そんな天華は喜び勇み、早くも了承の意をスマホに打ち込みながら、上機嫌で問いかけた。
「來夢はチョコケーキ派だったわよね?」
「え?そうですけど……いいですよ、そんな」
「ううん、いいのよ」
何故そんな事を聞いたのか。雰囲気で察した來夢は遠慮がちに微笑んだが、それでは天華の気が収まらない。
「……本当にいいんですか?私の分まで」
「いいも何も、貴女だけとは言ってないでしょ」
「え?」
「日曜までに聞いといて、彼女が何派なのかって」
「……天華!You are amazing!」
これである。“ミヤさん”にもお土産を用意する事を仄めかしただけで、この目の輝き様。やれやれ、と呆れ笑いを浮かべた天華だったがしかし、何やら感じた嫌な予感に眉根を引きつらせた。

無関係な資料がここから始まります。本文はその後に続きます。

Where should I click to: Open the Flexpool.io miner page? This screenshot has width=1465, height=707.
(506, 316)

そうだ、普段控えているはずの英語まで流暢に飛び出したとあっては……。出来うる限りのお礼がしたかったからとは言え、今までの経験上、この展開はマズイ。と、ようやく気付いた天華は露骨に目を逸らし、強引に話題を終わらせようとした……が…………時既に遅し。

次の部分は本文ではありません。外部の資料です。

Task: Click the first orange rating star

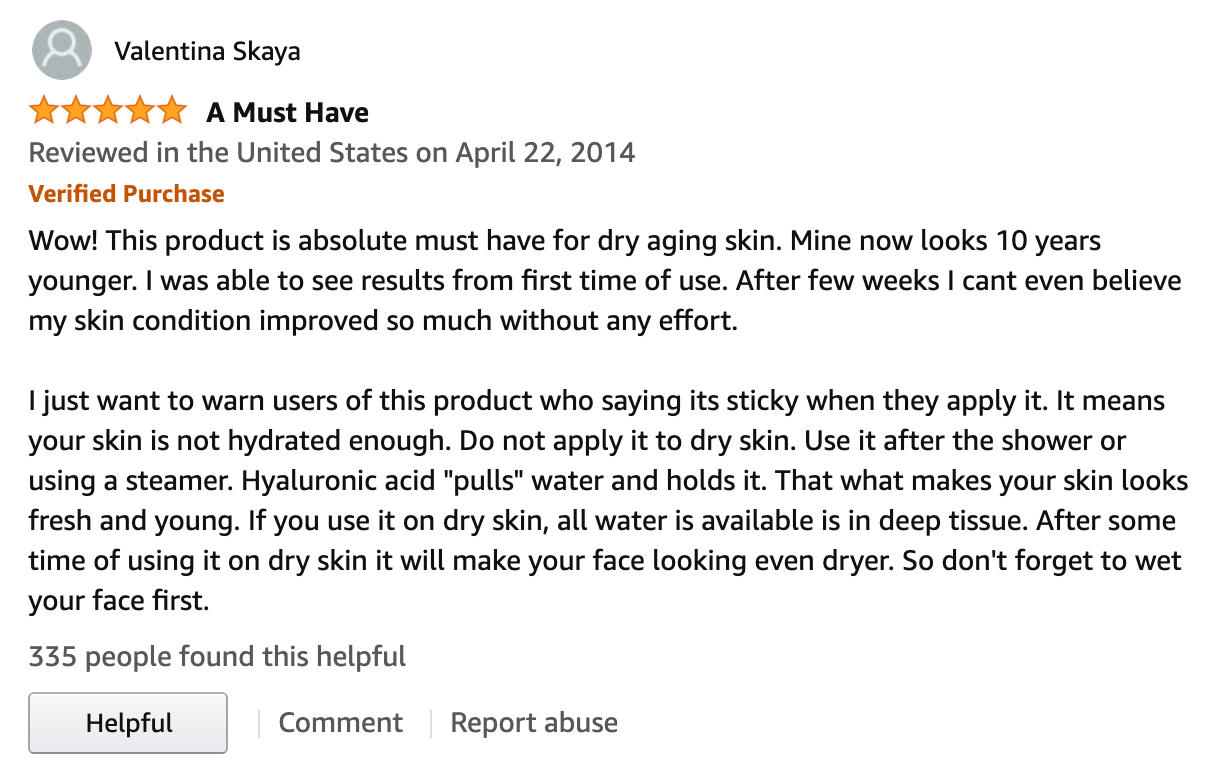Action: 44,111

「どういたしまして……それじゃあ私、そろそろ数Ⅱの復習を……」
「苺のショートケーキです」
「え?」
「それとフルーツタルト……苺もですが、桃も入っていれば最高ですね。オレンジも好きです。ああ!チーズケーキかレアチーズかなら、レアチーズの方でお願いします」
「ん、ああ、そう、わかった……」
聞かずとも把握しているその詳しさに、天華、ドン引き。
「あ、そうです!私の分は、砂糖菓子付きのケーキにしてもらえませんか?」
「砂糖菓子って……もしかしてメレンゲドールの事?クリスマスケーキに乗ってるサンタクロースの人形とか、そういう?」
「Yes!前に、ミヤさんが喜ぶと思って買っていった事があるのですが……ミヤさんたら、可愛すぎて食べられないって……ああ、あの困ったようなミヤさんの笑顔……!むしろミヤさんの方が可愛すぎて食べたくなりました───」
「ミヤミヤうるさい。猫には買ってこないわよ」
結局、砂糖を吐く程甘ったるいそのノロケ話は、夕飯を告げるチャイムが鳴るまで続いたのであった……。
──この甘さだけは金輪際、遠慮願いたいわ、ホント。